SECTION 2 — AI/ML ENGINEERING (PRODUCTION)
2.1 Architecture Challenge — Real-Time LLM Microservice
Design a production inference system for border analytics covering:
- Support for vLLM or TensorRT-LLM.
- GPU autoscaling with AWS EKS/Karpenter.
- Server-Sent Events or WebSockets for streaming tokens.
- Feature store for caching, user embeddings, safety scores.
- Canary deployments.
- Vector DB integration (FAISS / Pinecone).
- A/B testing for different LoRA models.
Deliverables: Architecture Diagram, Component Responsibilities, Scaling Strategy, Failure Modes & Mitigations.
SECTION 3 — BLOCKCHAIN ENGINEERING
Use the border-crossing data as the economic asset: every record becomes an on-chain data point, users stake tokens on predictions, rewards depend on accuracy.
3.1 Smart Contract Assignment
- Deliverables:
/contracts/BorderStaking.sol and /test/border_staking.test.js or .t.sol.
- ERC-20 staking with fixed APR and early withdrawal penalty.
- Upgradeable via UUPS or Transparent Proxy.
- Full Hardhat or Foundry test suite with gas optimizations and security protections.
- Event logging for real-time analytics.
3.2 DApp Frontend
- Deliverable:
/frontend/ built with React + Vite + Wagmi.
- Dashboard linking wallet (Wagmi + Ethers.js) with stake/withdraw UI.
- Display user positions, APR, TVL, on-chain events.

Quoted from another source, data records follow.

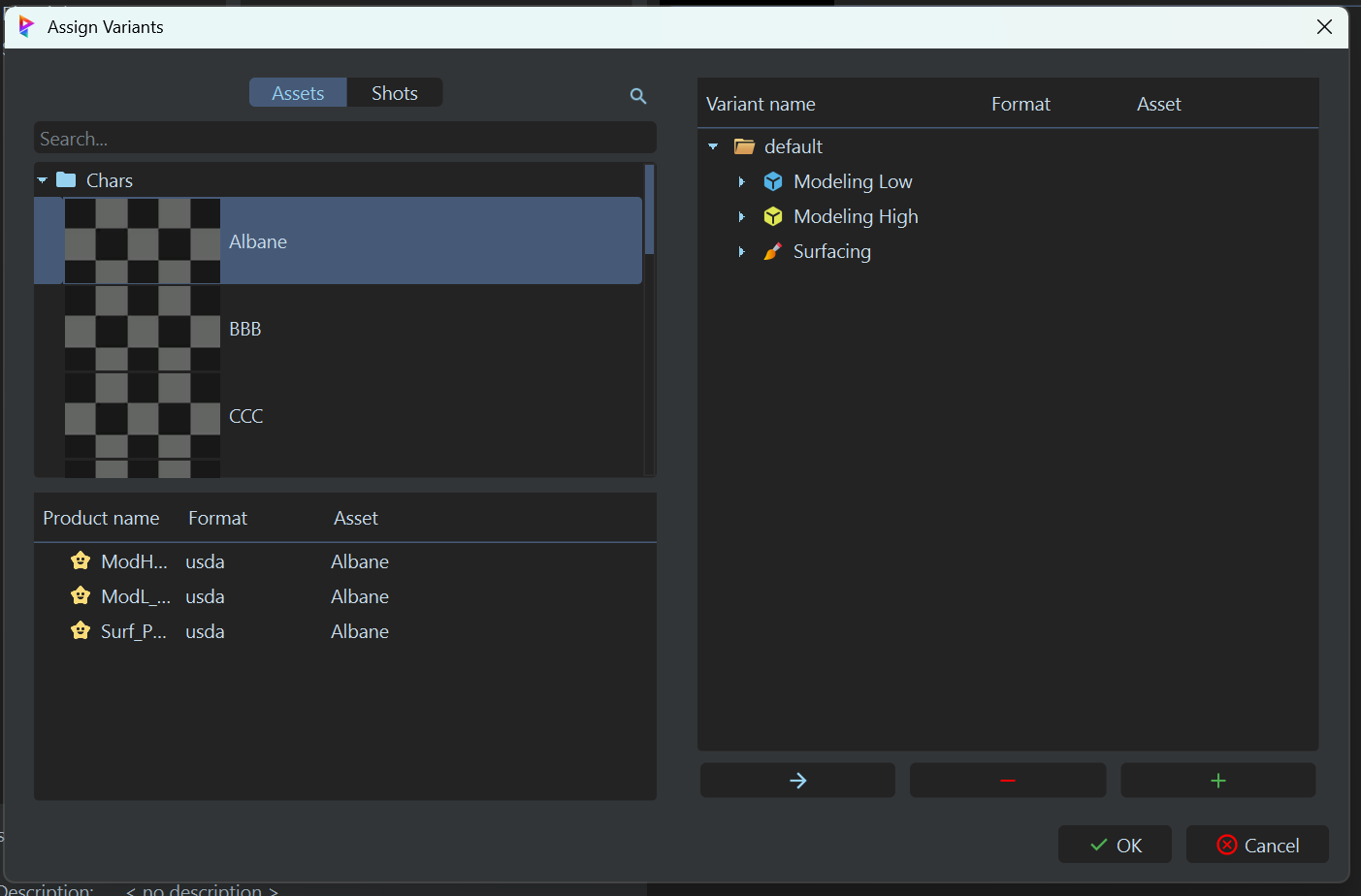Click the ModH product icon

(81, 560)
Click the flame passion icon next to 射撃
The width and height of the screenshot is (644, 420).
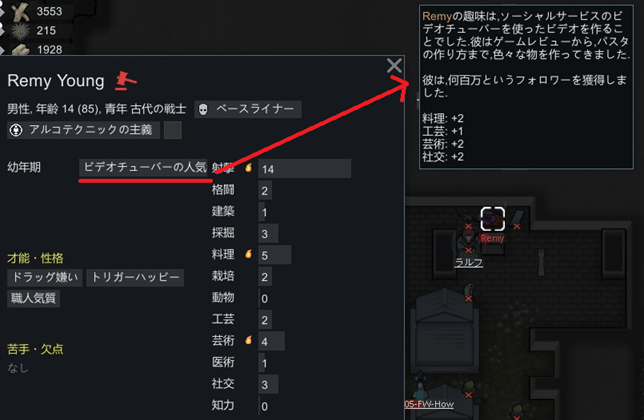pyautogui.click(x=248, y=168)
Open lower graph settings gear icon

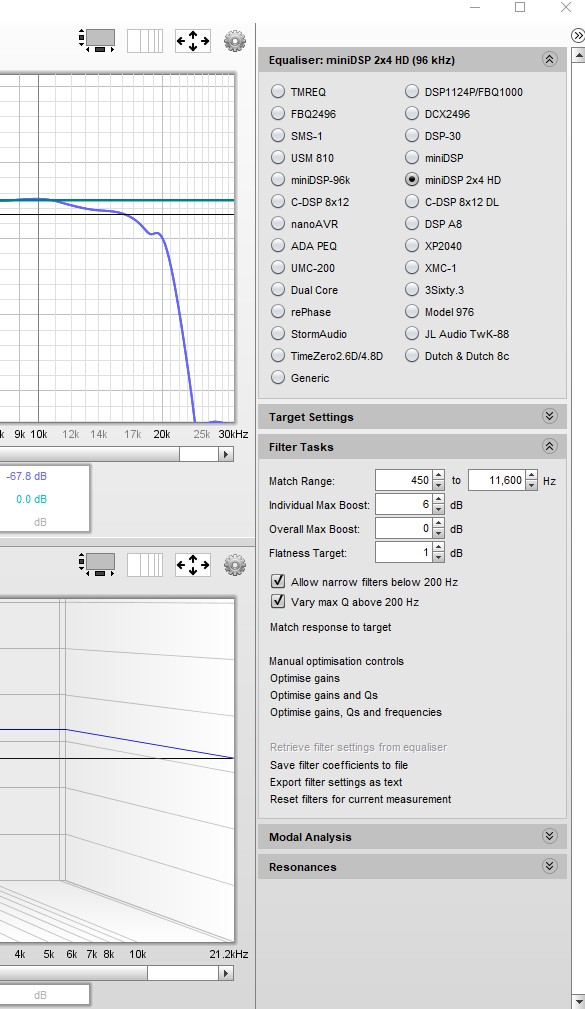pyautogui.click(x=235, y=565)
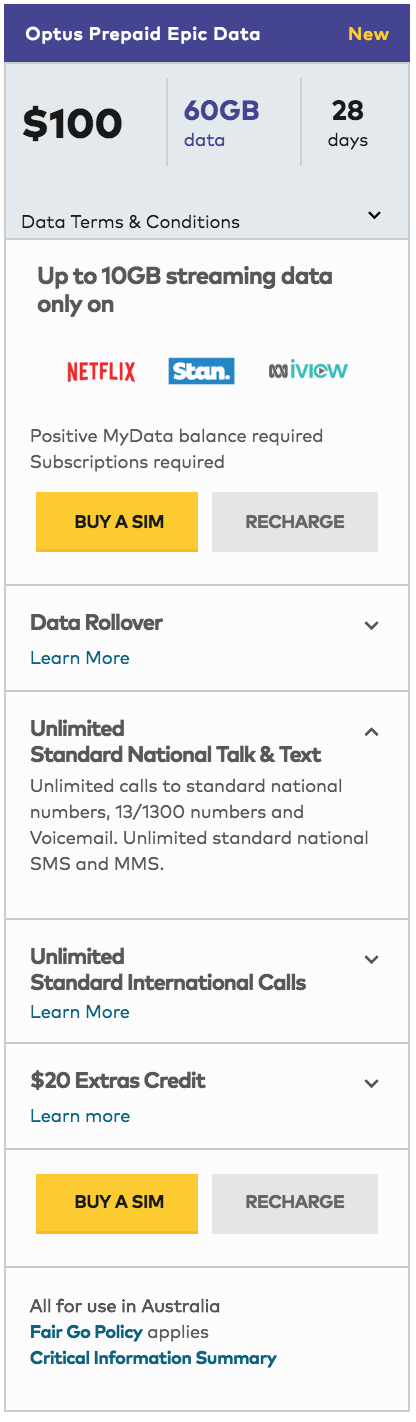Screen dimensions: 416x1422
Task: Expand the Data Rollover section
Action: point(372,625)

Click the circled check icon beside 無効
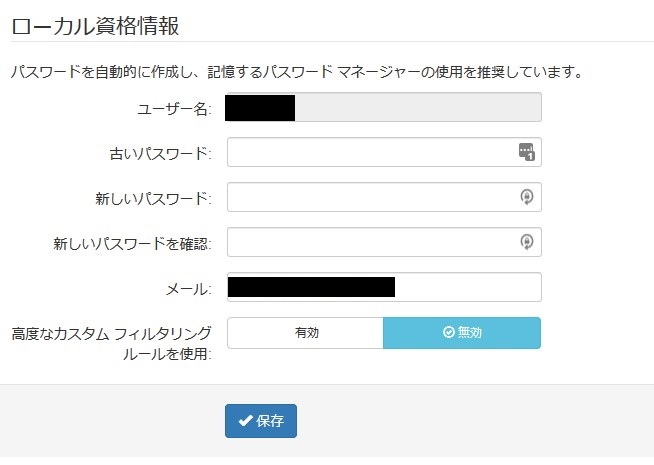tap(448, 332)
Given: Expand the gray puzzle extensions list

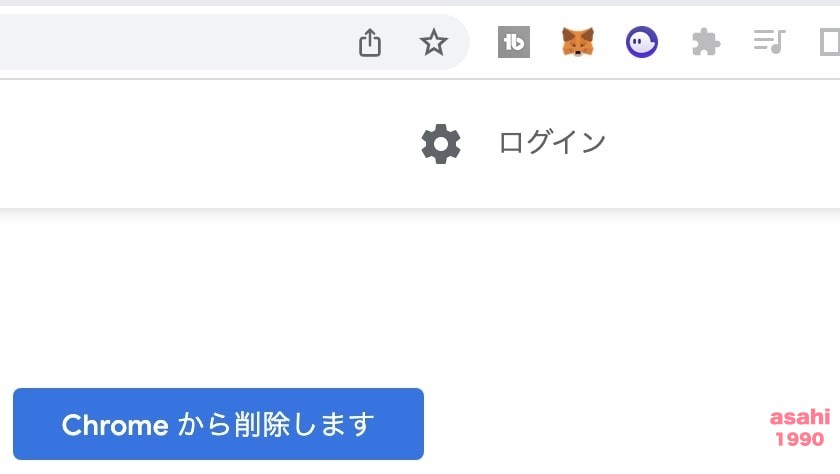Looking at the screenshot, I should pyautogui.click(x=706, y=42).
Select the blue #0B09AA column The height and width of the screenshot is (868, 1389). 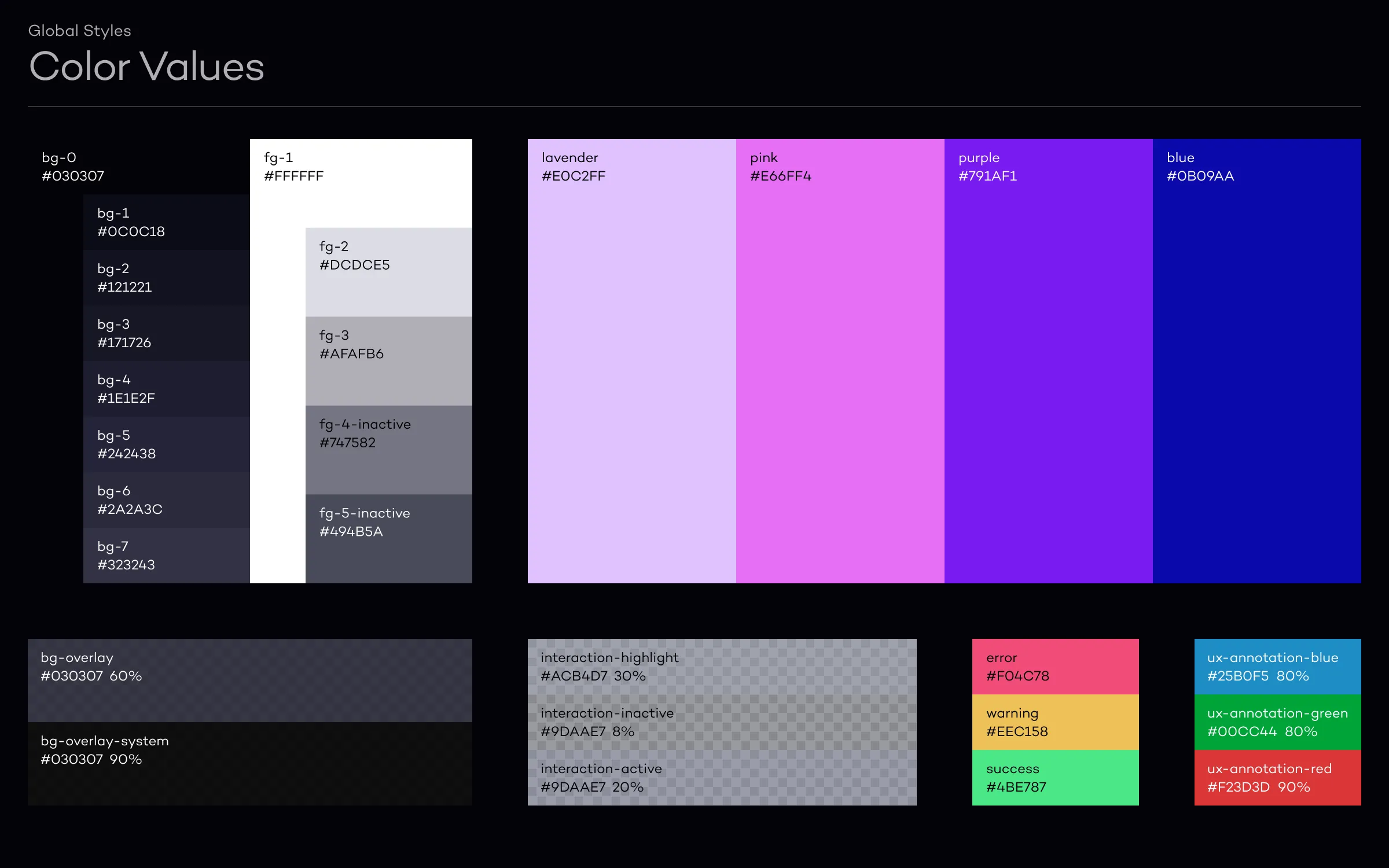tap(1256, 359)
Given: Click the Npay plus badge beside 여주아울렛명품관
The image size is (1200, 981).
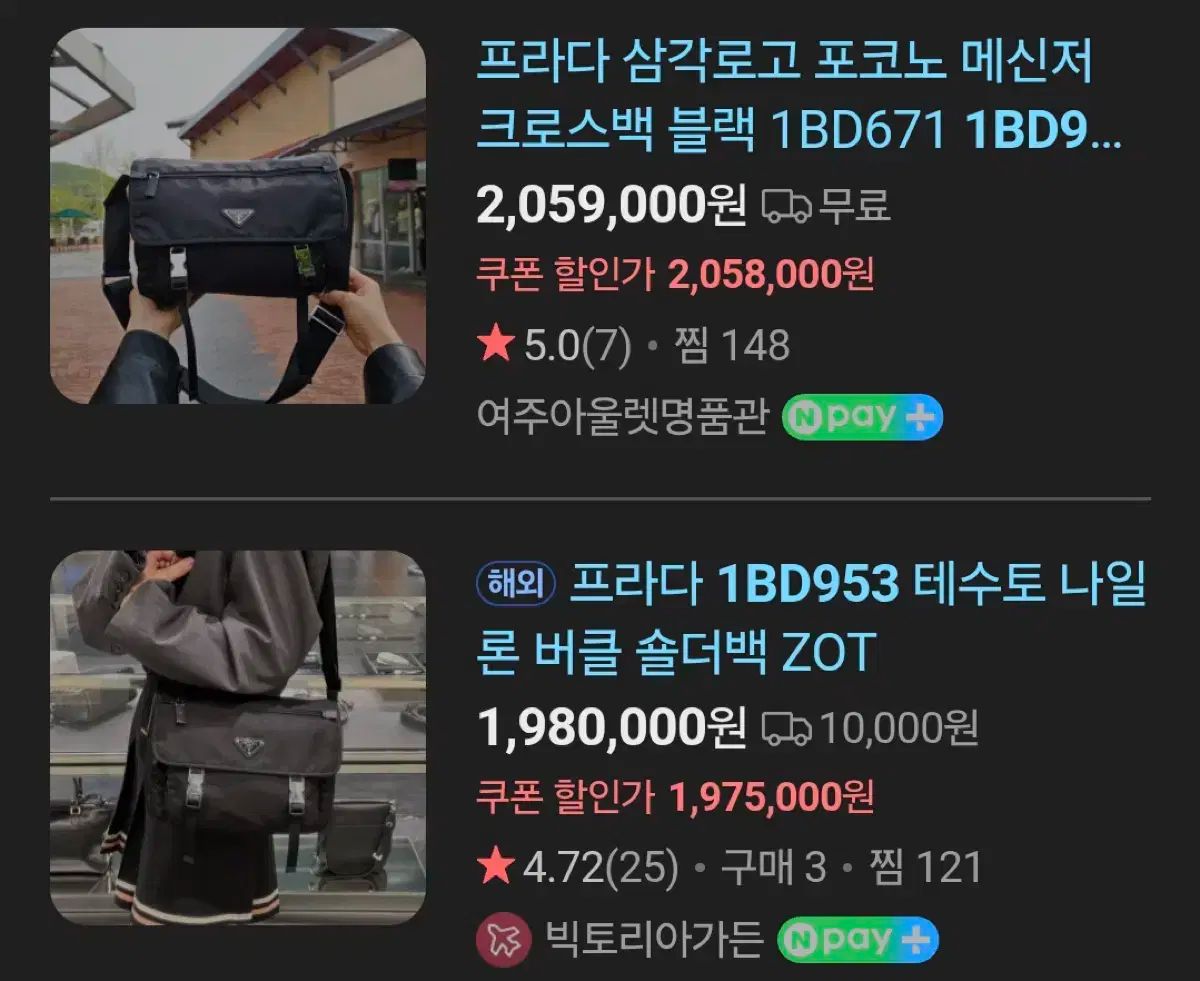Looking at the screenshot, I should [862, 417].
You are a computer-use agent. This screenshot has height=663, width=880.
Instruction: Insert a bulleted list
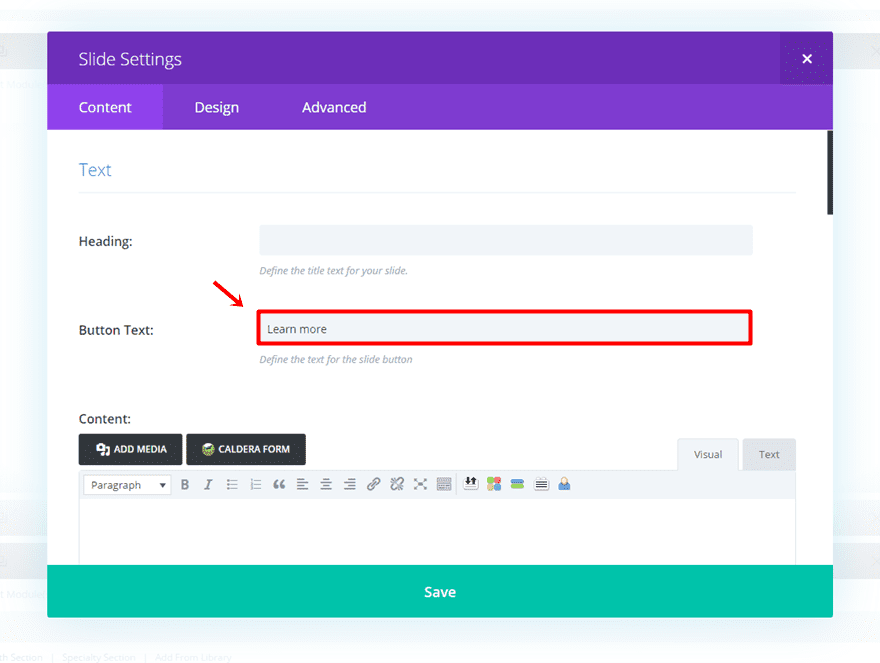(232, 485)
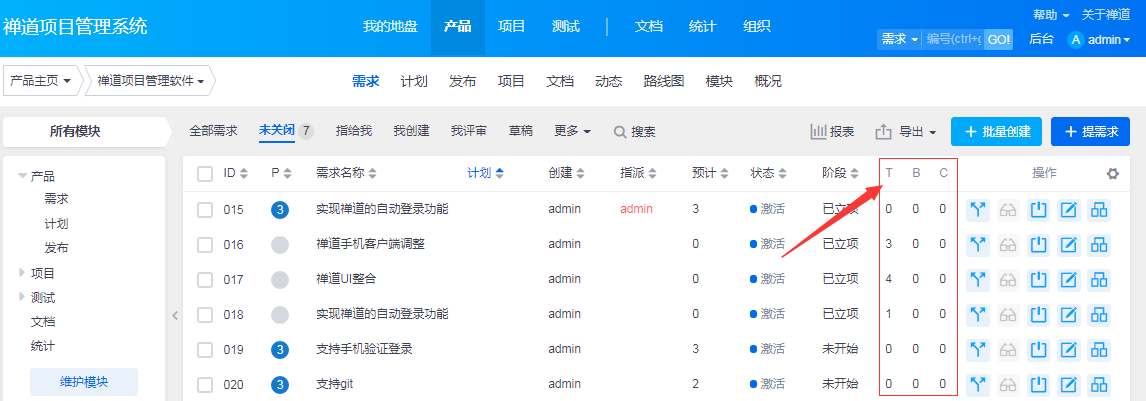Click edit pencil icon for story 016
This screenshot has width=1146, height=401.
(x=1069, y=244)
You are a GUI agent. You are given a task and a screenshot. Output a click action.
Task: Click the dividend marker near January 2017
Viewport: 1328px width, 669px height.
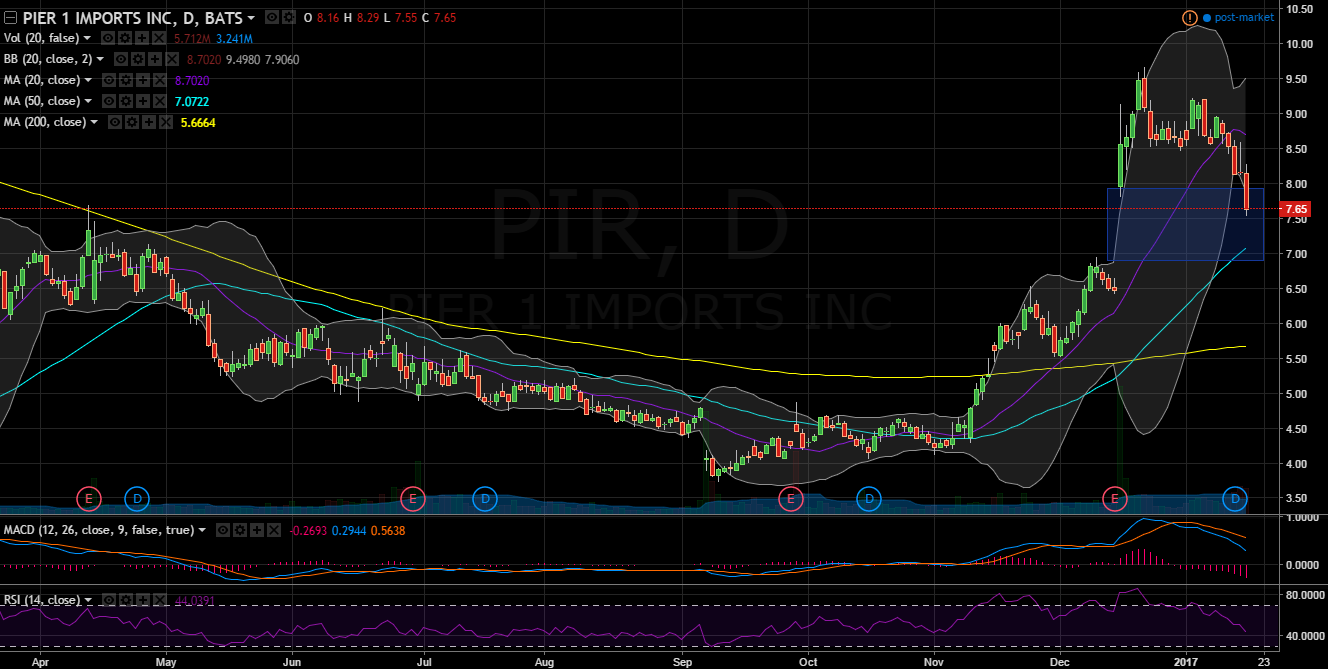1236,497
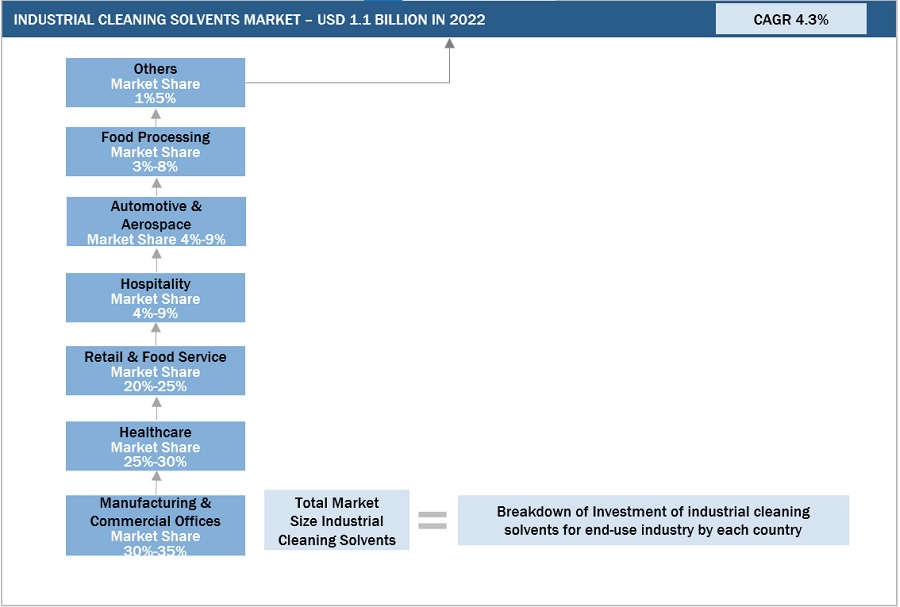Pick the Hospitality market share box

click(x=155, y=298)
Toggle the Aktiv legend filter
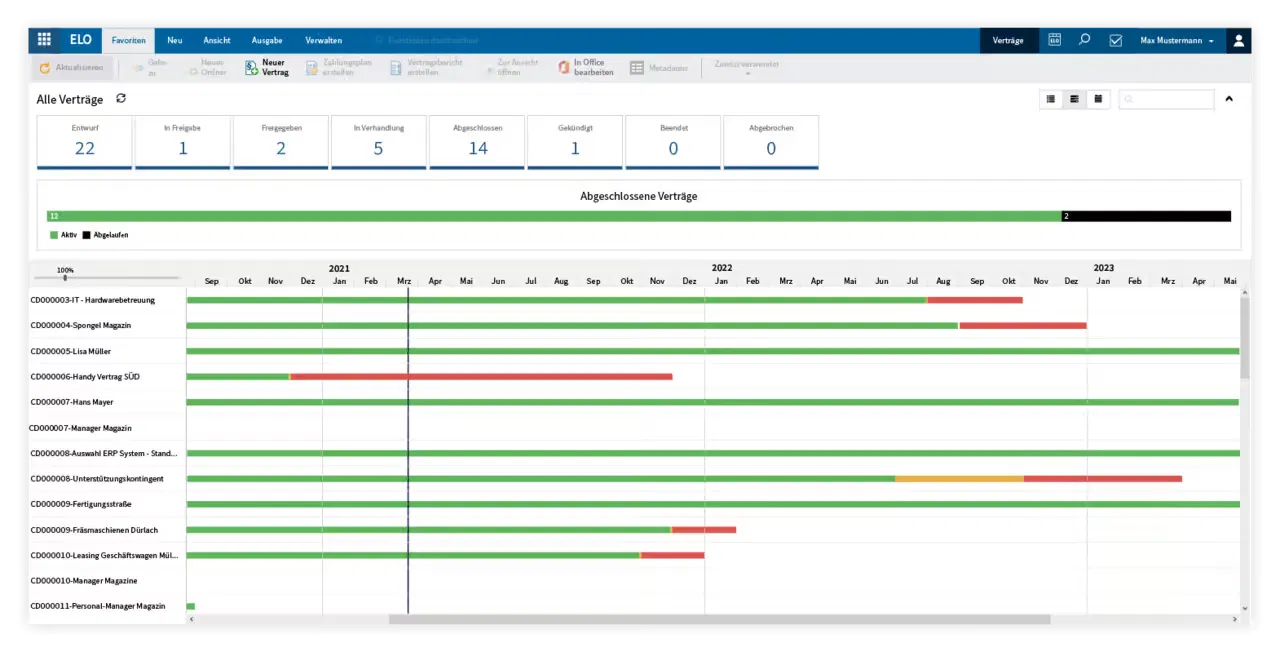 click(63, 234)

- Backend indexer using Node.js + PostgreSQL / DynamoDB at
/indexer/.
SECTION 4 — BACKEND ENGINEERING (REST + GraphQL)
- Deliverable:
/backend/ supporting REST endpoints, GraphQL schema (borderSearch, nearestPorts, statistics), and JWT authentication.
- Integrations with the LLM inference microservice, blockchain indexer, and AWS S3 dataset storage.
- Provide Jest unit tests and a CI/CD pipeline (GitHub Actions or Bitbucket).
SECTION 5 — CLOUD + DEVOPS (AWS)
- Deploy full system on AWS with ECS or EKS GPU nodes, DynamoDB or RDS for border records, SQS/SNS for async processing.
- Expose APIs through API Gateway and serve the DApp via CloudFront.
- Implement IAM least-privilege, Terraform or AWS CDK IaC, CloudWatch logging, and Grafana dashboards.
- Deliverables:
/infra/terraform/*, infrastructure diagram, and blue/green vs rolling deployment explanation.
SECTION 6 — FULL-STACK FRONTEND
- Deliverable:
/dashboard/ with real-time inference logs, GPU utilization (metrics API), border traffic visualizations.
- Use Recharts or ECharts graphs with Zustand or Redux Toolkit state + Tailwind or Material UI styling.
SECTION 7 — FINAL SYSTEM DESIGN CHALLENGE
Design a full real-time AI-powered border analytics platform that:
- Ingests border crossing data, streams events through Kafka.
- Enriches + embeds documents, stores in a vector DB.
- Supports AI assistant queries, 50k concurrent users, <1s inference, horizontally sharded historical data, GPU autoscaling, security & governance.
Deliverables: System sequence diagram, data flow + storage schema, API service layout, scaling strategy, and security considerations.